Nuestros padres estaban contentos con sus niños. Al atardecer jugábamos generalmente a perseguirnos, sacudíamos los cerezos y hacíamos salir de ellos a la multitud de abejorros de San Juan, y antes de acostarnos volvíamos a estar bien despejados. Un día mi madre me puso un bonito vestido de terciopelo rojo y me sentó en la carretilla para ir a buscar cerveza y llevarla a la trilla del trigo. De camino hacia el pueblo me presentaba a la gente de las casas por las que pasábamos, porque estaba muy orgullosa de su primera niña.

En una ocasión estaba mi madre en la cama, no sé por qué, y los niños mayores estábamos con ella en el cuarto de arriba cuando oímos una discusión que llegaba desde abajo. Mi madre se arrodilló en el suelo y quitó un trozo que estaba suelto. Miró hacia abajo. Mi padre y el abuelo estaban discutiendo. El abuelo había traído agua del pozo de detrás de la casa y mi padre había cerrado con llave la puerta de la calle, por lo que el abuelo no podía entrar. Así había surgido la discusión.

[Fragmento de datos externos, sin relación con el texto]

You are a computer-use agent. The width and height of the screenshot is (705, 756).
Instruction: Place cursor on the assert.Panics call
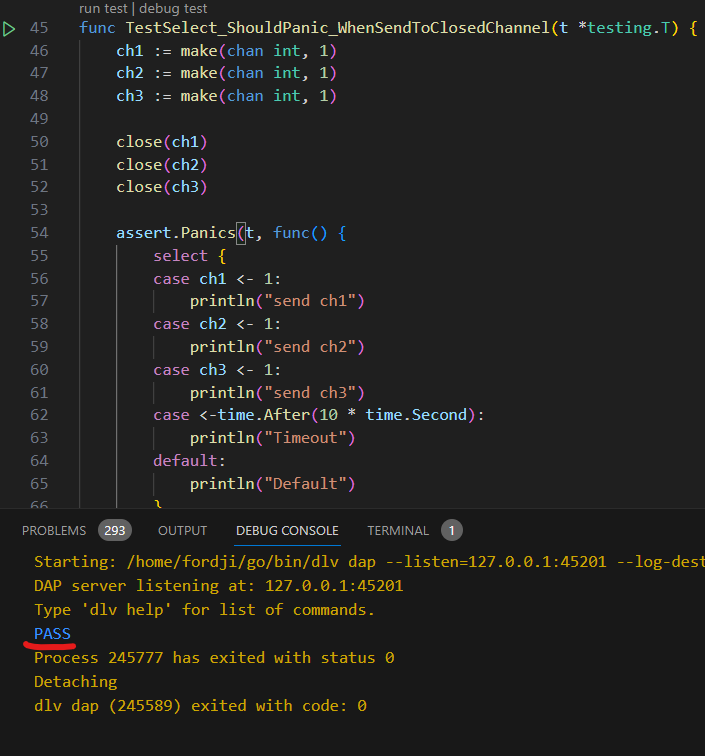(x=175, y=233)
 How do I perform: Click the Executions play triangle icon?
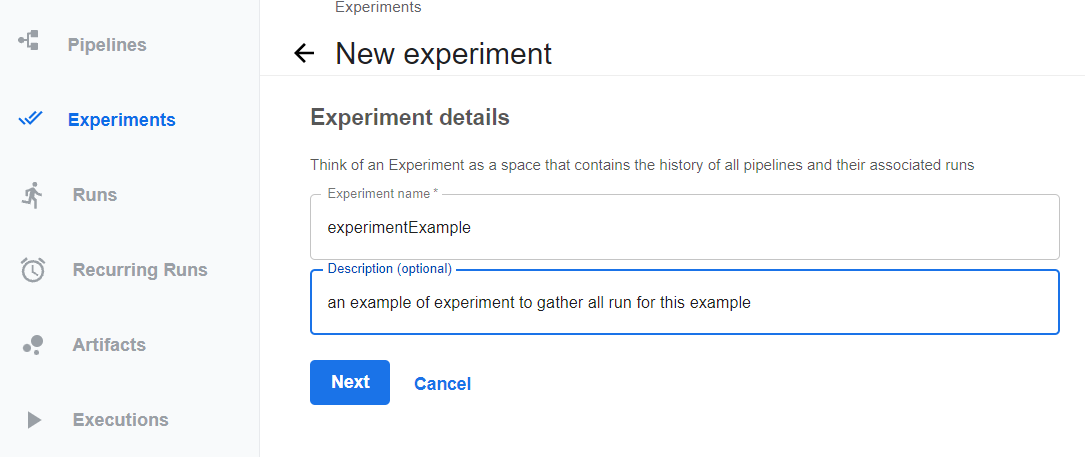(x=34, y=420)
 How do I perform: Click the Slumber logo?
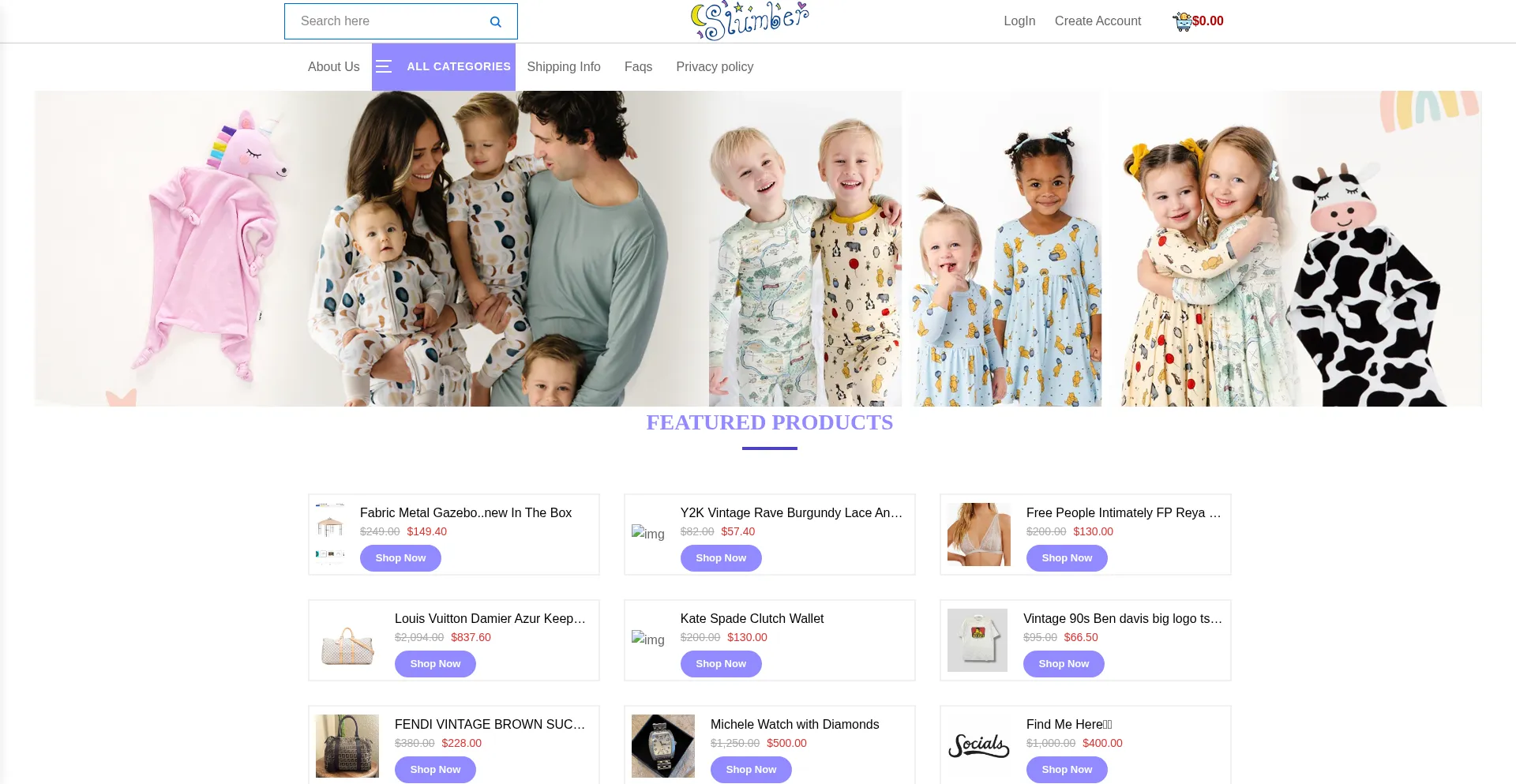point(749,21)
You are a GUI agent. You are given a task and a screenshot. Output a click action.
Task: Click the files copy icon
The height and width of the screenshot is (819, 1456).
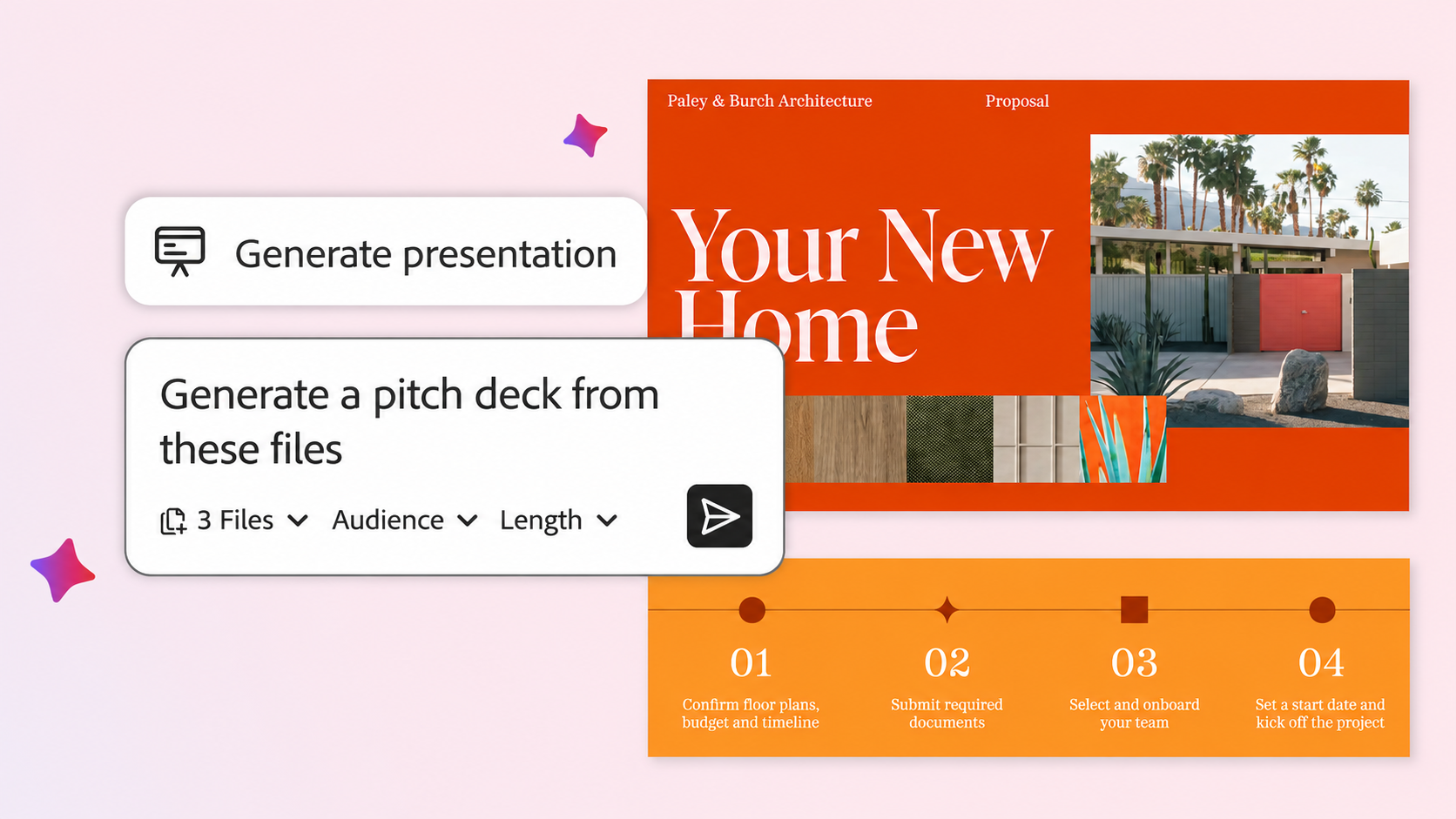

Una vez también estábamos jugando tan alegres y contentos y corríamos todos alrededor de la casa. De pronto apareció Fanny por la puerta de entrada con nuestra palangana del baño y vertió mucha sangre cerca de la casa. Entre todos la rodeamos y le dijimos: «¡Eh, eh!, ¿qué es lo que hemos matado?». Nos dijo que eso era de nuestra madre. ¿Es que hemos matado a nuestra madre? Queríamos ir a verla. Nos dijo que nos esperáramos allí que ya nos avisaría cuando pudiéramos entrar.

Esperamos. Luego subimos las escaleras hasta el cuarto de arriba. Primero nos encontramos con dos hombres que llevaban batas blancas. Estaban allí dos vecinas, y nuestro padre y todos lloraban. Mi madre estaba en la cama. Tenía la boca abierta y su pecho se elevaba y se hundía entre grandes estertores. Entre las sábanas había un niño pequeño que gritaba. Los niños pudimos acercarnos a la cama y coger cada uno un dedo de la mano de mi madre. Más tarde volvieron a enviarnos a jugar fuera.

Al atardecer vinieron los vecinos y mucha gente a rezar el rosario. Mi madre yacía amortajada en el antepatio, en el vestíbulo de entrada. Le habían rizado sus preciosos cabellos rojizos del mismo modo que lo había hecho ella siempre delante del espejo. Llevaba puesto un vestido negro y también unos zapatos. Los niños preguntamos: «¿Por qué lleva zapatos mi madre?». La vecina dijo que esto es una antigua costumbre, porque una parturienta tiene que pasar por encima de espinas para ir al cielo. Los vecinos rezaron un rosario. Luego se les dio pan y un trago. Después se rezó otro rosario. Esto transcurrió así durante dos tardes.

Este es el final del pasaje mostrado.